Saturday, November 14, 2009
Poetry Speaks
Is there a role for commerce in poetry? Ezra Pound worked his (crackpot) economic theories into his Cantos. Katy Lederer wrote a book using her hedge fund experience to spin the stuff of the money-drunk 00’s into metaphors for longing, ambition, sex, God and grief. Money is considered anathema to the dream of poetry even if (especially because?) most poets make a middling salary in gigs as college teachers. Poetry magazine’s $100 million windfall from a pharmaceutical industry heiress caused all kinds of anger and belittlements from poets (including me). Complements for the Poetry Foundation’s wide-ranging efforts since then have been grudgingly given, even though the money has not only been used to revivify the magazine, but also to support a relatively wide range of the art through mainstream outlets and through building up its own vibrant online center of blogs, links, videos and essays.
But this week a project launched that throws money and poetry in a way that can’t be dismissed as charity, or scam, or mere academic exercise: PoetrySpeaks. To even type the words “.com” after a poetry site instead of “.org” feels like I’m pimping for one of the sleazy contests that charge a bundle and deliver nothing but profit for the organizer.

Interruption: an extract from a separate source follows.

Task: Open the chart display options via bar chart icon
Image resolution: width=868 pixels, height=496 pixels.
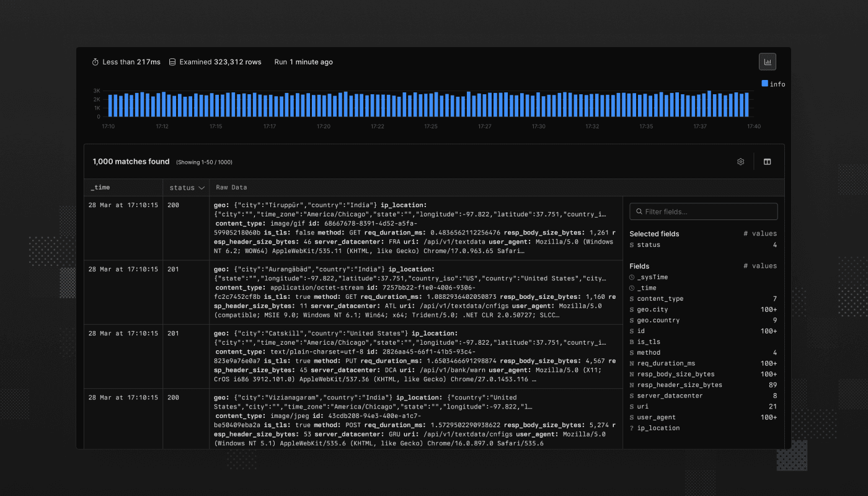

PoetrySpeaks is made equally out of a love of poetry and a keen business sense, and it displays the potential of both to enhance each other rather than cancel each other out. You can explore and even contribute to its resources for free. Or you can buy books, videos, or individual poems. One of the advisors to this project, Guy Le Charles Gonzalez, comes out of the Nuyorican scene from the 1990s and makes the case that this new .com site offers more dynamic possibilities than the current scene. And he’s right. While my own background is traditional, I can’t ignore the ways in which traditional readings have grown stultifying: long-winded, academic introductions, a prevalent anti-performance style (as if the material itself is so deep it needs to be flattened to be accessed), and audiences that are either half-asleep or all the way there. How have we come to this? Surely this is a total waste of our time. While my own preference is for quieter, page-based work, spoken word events are much, much more entertaining. You are much more likely to have an experience at spoken word than at a traditional reading. There’s something of a vacuum, an anti-experience, about a traditional poetry reading.
Poetry’s as relevant as the people making it. But as makers we owe our audience an experience. Otherwise we’re just keeping a diary. It doesn’t matter who your audience is--your lover, the guys on your soccer team, word-gamers, philosophers, whichever people are in the room with you right now--you owe it to the work to connect with them. One way of doing that is to create new works in new forms than the paper page: video and audio, digital and physical. MFA programs should offer classes in Flash, Illustrator and AfterEffects. These are the newest tools for working “by hand” with your words. But as Kat Meyer mentioned during a chat on Twitter with the founders of PoetrySpeaks.com, digital poetry now simply means anything that can be tagged with metadata and accessed digitally. So the old ways of working by hand can also be considered digital: the hand-stitched letter press book, the hand-built box with free-floating typewritten lines.
Poets need to break with the idea that their words deserve to be archived because simply because they’re labeled “poetry.” The work falls for its audience before the audience falls for it.